Albania earthquake: Race to find survivors after 26 die in 6.4-magnitude quake

Rescuers in Alabania are racing to find survivors of an earthquake that has killed at least 26 people.

About 650 people were injured and another 20 reported missing after the magnitude-6.4 quake - Albania 's worst in decades - hit its coastal cities on Tuesday.

On Wednesday, another tremor struck off the island of Crete in neighbouring Greece.

International rescuers have joined local crews as they desperately search through the rubble of collapsed buildings in Albania - Europe's poorest country.

Five of the dead were discovered on Wednesday as crews used drones, dogs and heavy machinery to search through the wreckage.

There are fears the earthquake could be more deadly than one in 1979 in which 40 people were killed.

In Thumane, near Albania's second-largest city of Durres, a woman stood in front of a collapsed building calling for rescuers to find her niece.

Soon after, crews brought out two bodies, with police saying another victim was found earlier just before dawn, and another two were recovered hours later.

In Durres, two people were also feared trapped in the rubble of a collapsed hotel.

"We don't know whether they are alive or not," Mert Eryuksel, a rescue worker from Turkey said.

People in the city slept in tents, cars and at a football stadium as at least 250 powerful aftershocks - two of them magnitude 5 - continued throughout the night and into Wednesday.

Some spent the night outside, huddling around fires to stay warm.

Flags were at half-mast on public buildings across the country after the government declared a national day of mourning.

Prime Minister Edi Rama thanked Greece and other countries who have offered, and provided, support.

"We feel good to not be alone and I'm very grateful to all our friends," Mr Rama said.

He said people who had lost their homes would be placed in hotels during the winter and would be rehomed "within 2020, in better housing than they had".

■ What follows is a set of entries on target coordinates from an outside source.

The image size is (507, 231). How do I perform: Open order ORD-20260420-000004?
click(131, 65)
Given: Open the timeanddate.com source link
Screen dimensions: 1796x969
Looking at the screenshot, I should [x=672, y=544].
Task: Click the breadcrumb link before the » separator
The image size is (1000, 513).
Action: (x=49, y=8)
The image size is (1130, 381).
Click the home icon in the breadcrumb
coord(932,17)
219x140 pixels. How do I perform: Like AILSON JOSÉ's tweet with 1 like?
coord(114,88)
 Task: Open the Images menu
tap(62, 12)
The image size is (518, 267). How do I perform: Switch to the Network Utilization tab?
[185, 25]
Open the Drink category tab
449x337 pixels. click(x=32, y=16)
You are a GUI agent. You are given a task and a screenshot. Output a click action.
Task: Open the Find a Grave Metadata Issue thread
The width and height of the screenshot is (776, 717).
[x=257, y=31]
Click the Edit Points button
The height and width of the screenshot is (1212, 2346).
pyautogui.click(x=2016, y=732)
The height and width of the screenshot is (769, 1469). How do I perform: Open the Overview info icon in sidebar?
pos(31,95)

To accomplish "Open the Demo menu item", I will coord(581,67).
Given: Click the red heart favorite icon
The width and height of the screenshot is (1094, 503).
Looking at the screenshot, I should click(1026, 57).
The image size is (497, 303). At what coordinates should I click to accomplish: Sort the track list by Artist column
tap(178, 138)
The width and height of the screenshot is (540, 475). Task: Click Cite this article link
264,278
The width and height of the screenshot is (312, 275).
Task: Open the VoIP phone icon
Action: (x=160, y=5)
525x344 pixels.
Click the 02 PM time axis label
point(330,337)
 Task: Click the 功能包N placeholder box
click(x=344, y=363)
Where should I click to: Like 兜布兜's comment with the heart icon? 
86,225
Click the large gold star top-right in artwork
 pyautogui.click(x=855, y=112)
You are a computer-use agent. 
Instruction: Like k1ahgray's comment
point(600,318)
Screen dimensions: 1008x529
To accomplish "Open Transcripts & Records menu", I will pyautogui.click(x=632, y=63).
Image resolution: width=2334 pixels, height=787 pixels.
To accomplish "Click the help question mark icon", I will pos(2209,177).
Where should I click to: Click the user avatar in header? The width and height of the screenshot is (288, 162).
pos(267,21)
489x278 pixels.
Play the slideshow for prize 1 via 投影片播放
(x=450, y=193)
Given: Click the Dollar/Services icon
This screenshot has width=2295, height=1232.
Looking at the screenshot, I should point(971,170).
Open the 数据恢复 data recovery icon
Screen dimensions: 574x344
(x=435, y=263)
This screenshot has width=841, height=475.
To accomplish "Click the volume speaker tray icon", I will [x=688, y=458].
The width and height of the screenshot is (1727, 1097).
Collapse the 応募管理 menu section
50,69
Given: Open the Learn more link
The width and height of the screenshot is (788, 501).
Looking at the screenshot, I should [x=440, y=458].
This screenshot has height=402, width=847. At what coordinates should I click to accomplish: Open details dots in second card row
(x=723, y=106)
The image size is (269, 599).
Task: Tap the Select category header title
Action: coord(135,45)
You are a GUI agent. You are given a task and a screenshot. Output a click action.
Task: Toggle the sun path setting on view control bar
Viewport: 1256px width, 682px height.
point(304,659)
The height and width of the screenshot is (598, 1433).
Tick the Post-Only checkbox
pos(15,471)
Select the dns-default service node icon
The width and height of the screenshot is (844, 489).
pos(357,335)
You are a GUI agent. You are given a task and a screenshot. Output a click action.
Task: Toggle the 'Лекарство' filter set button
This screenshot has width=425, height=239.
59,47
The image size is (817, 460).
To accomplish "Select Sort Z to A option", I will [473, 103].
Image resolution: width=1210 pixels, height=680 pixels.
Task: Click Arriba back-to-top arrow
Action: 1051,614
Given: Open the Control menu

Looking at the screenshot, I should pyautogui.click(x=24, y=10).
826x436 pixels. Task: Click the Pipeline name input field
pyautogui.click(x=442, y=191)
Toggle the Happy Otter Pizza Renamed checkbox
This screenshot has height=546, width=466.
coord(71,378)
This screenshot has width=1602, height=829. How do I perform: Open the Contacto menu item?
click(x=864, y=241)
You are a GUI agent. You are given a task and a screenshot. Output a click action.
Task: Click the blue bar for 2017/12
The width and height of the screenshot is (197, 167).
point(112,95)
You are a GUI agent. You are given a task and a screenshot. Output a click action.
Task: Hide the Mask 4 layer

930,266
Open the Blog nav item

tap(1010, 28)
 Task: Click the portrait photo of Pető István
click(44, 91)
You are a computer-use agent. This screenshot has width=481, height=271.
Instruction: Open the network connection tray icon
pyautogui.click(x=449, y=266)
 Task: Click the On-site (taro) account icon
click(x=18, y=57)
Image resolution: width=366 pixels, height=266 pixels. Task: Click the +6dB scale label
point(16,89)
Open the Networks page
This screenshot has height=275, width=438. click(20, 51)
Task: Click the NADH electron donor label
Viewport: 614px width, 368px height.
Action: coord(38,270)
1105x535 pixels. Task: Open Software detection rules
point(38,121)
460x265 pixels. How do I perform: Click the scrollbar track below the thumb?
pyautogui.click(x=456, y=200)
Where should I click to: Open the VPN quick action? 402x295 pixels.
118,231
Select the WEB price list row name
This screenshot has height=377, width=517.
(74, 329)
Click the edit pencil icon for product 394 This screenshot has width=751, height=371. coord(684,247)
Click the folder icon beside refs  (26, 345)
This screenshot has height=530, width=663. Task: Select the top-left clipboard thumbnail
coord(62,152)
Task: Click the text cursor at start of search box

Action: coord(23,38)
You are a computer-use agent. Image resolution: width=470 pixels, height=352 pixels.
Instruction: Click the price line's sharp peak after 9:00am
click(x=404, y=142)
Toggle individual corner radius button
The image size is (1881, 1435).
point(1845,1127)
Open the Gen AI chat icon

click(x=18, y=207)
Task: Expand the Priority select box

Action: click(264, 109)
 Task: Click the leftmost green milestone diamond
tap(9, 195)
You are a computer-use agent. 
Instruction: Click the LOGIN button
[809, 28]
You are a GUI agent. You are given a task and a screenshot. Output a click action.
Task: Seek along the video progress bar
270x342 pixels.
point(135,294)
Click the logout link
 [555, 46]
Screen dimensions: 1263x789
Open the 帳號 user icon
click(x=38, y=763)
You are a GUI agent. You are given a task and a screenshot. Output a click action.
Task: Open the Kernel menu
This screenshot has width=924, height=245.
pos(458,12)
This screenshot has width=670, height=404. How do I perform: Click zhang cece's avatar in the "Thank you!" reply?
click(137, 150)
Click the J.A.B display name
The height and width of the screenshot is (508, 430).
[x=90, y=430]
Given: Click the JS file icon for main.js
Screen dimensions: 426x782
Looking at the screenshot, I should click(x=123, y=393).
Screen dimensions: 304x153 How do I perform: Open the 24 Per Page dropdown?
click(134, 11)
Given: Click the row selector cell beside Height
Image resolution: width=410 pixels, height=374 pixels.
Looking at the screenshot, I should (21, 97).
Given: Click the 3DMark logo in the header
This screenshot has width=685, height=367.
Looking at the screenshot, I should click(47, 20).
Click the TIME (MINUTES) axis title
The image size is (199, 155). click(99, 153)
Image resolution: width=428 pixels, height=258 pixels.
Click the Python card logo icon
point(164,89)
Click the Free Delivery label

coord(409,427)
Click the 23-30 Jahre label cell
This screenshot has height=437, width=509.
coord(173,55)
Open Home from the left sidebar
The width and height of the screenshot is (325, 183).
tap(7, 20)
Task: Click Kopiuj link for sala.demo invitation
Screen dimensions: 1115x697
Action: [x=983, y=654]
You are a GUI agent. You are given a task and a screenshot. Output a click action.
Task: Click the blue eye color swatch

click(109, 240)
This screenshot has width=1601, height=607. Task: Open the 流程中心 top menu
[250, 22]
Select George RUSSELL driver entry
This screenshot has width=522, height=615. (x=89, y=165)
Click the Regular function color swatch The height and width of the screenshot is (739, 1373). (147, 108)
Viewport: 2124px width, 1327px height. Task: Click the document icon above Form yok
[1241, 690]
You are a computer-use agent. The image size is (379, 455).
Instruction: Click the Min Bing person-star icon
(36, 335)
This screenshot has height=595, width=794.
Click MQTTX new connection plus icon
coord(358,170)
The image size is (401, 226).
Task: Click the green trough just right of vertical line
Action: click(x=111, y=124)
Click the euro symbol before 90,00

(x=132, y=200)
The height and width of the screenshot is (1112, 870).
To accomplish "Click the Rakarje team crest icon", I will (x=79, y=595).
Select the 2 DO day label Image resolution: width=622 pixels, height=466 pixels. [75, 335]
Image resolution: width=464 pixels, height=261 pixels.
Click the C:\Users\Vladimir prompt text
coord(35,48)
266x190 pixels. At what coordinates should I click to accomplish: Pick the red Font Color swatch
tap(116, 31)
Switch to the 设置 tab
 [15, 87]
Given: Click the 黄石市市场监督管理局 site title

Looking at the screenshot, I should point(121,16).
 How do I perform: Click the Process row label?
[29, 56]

Rescue teams and disaster experts from more than a dozen countries, including France, Italy, Romania, Turkey, Serbia and the United States, have arrived to help.

Kristina Margjini, who lives in Thumane, spent the night outdoors.

She said: "The quake left us without shelter. Everything we have is destroyed: The apartment, windows, everything, and we cannot live there anymore."

Police officer Ajet Peci's two daughters were killed in a block of flats that collapsed in Durres, and his wife is still missing.

"How can I live?" Mr Peci said

"I don't know what I did to make it out. I wish I had stayed with them."